They eat mostly insects, snails, spiders, tiny lizards, and berries and dwell among the dense shrubs of the Zapata Swamp. Fires, wetland drainage, habitat destruction to agriculture, and predation by cats like rats and mongoose pose the greatest dangers in this tiny environment.

Fun fact about Zapata Wrens: The loud and musical song of these little brown birds is impressive.


Scientific name: Torreornis inexpectata

Lives in: Cuba

These sparrows are also mostly located on Cuba’s Zapata Peninsula, as our #5 bird is the Zapata wren. They have a yellow-tinged chest, white throat, and rusted head. They are mostly grayish-brown in color. These sparrows feed on grass during the year, and their diet varies with the weather. They concentrate on seeds, insects, flowers, and snails during the dry season, but have been known to eat young lizards in the wet season. They are now classed as a “neatly endangered” species. Like the Zapata wrens, they face similar wildlife hazards while losing their habitat to tourism and agriculture.

Fun fact about Zapata Sparrows: These sparrows can now be found in other parts of Cuba, despite the fact that they were originally only seen in Zapata. Because of this, they have been dubbed the Cuban sparrow on occasion, and perhaps their name will be changed in the future.


Scientific name: Torreornis inexpectata

Lives in: southern Bolivia and northwest Argentina

The tail and rump of these little tapaculos are brown, and the mid-body is gray. The throat is white, and the forehead is white with a stripe across it. They are a bit bolder than other tapaculos, and perching on rocks or low vegetation is more common.

Although little is known about what they eat, they prefer to feed on the ground among roots and ferns. They may be found on stony slopes and ravines, living near the slopes of the Andes Mountains.

Zimmer’s Tapaculo is a fun fact: They are not presently categorized as endangered or threatened, despite the fact that they are only found in a limited area of the globe. Because their preferred elevations of 5,600 to 10,500 feet in steep terrain are unlikely to be lost, this is primarily the case.

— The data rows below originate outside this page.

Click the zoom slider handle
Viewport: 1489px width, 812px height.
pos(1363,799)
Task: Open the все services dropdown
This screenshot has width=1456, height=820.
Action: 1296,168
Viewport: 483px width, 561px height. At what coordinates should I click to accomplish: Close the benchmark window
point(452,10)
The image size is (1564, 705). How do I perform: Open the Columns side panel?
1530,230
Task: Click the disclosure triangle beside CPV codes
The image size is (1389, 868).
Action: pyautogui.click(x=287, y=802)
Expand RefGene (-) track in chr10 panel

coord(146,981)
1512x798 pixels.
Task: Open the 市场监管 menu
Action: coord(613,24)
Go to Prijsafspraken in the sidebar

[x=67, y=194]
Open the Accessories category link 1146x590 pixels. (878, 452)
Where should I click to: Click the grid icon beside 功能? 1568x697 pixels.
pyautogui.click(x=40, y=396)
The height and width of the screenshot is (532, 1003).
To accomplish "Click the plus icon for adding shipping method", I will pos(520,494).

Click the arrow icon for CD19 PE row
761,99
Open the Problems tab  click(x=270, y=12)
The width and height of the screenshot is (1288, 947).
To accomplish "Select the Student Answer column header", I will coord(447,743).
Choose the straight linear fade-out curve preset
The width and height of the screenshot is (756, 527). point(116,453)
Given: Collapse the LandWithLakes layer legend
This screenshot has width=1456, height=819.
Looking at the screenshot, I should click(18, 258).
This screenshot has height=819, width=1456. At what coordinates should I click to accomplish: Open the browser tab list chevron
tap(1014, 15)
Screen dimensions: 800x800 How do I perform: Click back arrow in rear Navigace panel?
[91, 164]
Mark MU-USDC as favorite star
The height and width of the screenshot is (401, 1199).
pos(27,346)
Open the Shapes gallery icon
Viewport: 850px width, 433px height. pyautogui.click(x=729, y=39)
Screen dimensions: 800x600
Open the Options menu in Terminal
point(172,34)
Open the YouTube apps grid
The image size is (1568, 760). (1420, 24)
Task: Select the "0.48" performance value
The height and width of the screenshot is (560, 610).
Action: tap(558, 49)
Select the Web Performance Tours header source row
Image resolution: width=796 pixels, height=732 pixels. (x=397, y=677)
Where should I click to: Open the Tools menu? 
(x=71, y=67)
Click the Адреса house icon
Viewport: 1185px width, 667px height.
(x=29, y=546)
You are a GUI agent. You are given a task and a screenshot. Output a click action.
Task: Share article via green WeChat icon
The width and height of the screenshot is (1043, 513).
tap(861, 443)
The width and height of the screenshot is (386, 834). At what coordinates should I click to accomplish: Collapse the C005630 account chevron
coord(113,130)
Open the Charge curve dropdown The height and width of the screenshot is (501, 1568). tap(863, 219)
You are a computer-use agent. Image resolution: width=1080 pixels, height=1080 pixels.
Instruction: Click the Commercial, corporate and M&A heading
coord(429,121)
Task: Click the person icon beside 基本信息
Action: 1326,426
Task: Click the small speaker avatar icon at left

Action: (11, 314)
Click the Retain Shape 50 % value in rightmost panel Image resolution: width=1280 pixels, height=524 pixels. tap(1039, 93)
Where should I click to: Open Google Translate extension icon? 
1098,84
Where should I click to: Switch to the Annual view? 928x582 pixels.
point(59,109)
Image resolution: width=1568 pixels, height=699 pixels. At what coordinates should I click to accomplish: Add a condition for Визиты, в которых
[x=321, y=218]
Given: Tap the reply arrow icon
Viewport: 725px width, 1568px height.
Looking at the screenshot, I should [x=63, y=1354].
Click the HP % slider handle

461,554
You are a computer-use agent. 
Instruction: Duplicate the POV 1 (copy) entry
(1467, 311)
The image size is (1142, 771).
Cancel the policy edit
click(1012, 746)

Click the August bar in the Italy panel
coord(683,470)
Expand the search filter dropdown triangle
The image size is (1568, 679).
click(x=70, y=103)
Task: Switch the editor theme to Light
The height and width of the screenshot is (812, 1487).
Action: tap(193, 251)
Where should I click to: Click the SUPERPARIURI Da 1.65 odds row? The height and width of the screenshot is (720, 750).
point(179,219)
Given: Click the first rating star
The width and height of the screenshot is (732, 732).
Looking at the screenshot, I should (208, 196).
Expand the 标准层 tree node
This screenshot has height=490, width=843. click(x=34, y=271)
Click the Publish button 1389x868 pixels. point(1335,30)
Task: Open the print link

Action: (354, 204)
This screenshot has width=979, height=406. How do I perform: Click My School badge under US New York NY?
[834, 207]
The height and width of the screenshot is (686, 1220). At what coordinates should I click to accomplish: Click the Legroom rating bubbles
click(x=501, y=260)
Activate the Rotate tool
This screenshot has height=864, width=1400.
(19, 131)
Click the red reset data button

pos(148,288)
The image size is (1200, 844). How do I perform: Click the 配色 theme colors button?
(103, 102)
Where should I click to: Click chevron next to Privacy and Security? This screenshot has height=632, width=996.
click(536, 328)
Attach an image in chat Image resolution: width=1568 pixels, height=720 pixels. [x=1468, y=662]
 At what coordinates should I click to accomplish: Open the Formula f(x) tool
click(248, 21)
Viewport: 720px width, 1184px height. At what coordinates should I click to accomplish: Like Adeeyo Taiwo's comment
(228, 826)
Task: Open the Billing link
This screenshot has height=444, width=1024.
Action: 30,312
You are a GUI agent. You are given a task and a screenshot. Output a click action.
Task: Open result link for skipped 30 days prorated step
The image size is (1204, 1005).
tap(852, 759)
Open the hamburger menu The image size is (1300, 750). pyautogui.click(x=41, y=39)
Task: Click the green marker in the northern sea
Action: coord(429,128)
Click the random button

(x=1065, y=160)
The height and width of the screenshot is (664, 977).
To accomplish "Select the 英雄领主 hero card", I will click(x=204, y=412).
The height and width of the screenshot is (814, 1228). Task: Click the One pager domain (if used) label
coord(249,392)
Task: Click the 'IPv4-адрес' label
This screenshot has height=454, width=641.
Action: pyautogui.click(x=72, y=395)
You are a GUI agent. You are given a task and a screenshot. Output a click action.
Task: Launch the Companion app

Scientific name: Dendroplex kienerii

Lives in: Brazil, northeast Peru, and southeast Colombia form the Amazon basin.

The head and upper back of these lovely woodcreepers are striped with white. They are a rich chestnut brown color. Their bill is long and pale, almost seeming to be white. Because they cling to trees and plants with their tails pressed up against the trunk, woodcreepers have an upright posture.

Zimmer’s Woodcreeper prefers flooded woods, which is a cool fact about them. These are well-known to flood during big storms in wooded places beside rivers and freshwater lakes. Varzea refers to these rare Amazon Basin freshwater swamp/flooded forests.


Scientific name: Hemitriccus minimus

Lives in: Bolivia, Brazil, Ecuador and Peru

The tyrant flycatchers are part of the Zimmer family of birds, and their Tody-Tyrant is one of them. These birds are recognized for their ability to capture airborne insects. With olive-gray coloration and two yellow wingbars, Zimmer’s Tody-Tyrant is a little flycatcher. Low-quality soil, sandy soil, or dry shrubland are common places for them to be found in forests.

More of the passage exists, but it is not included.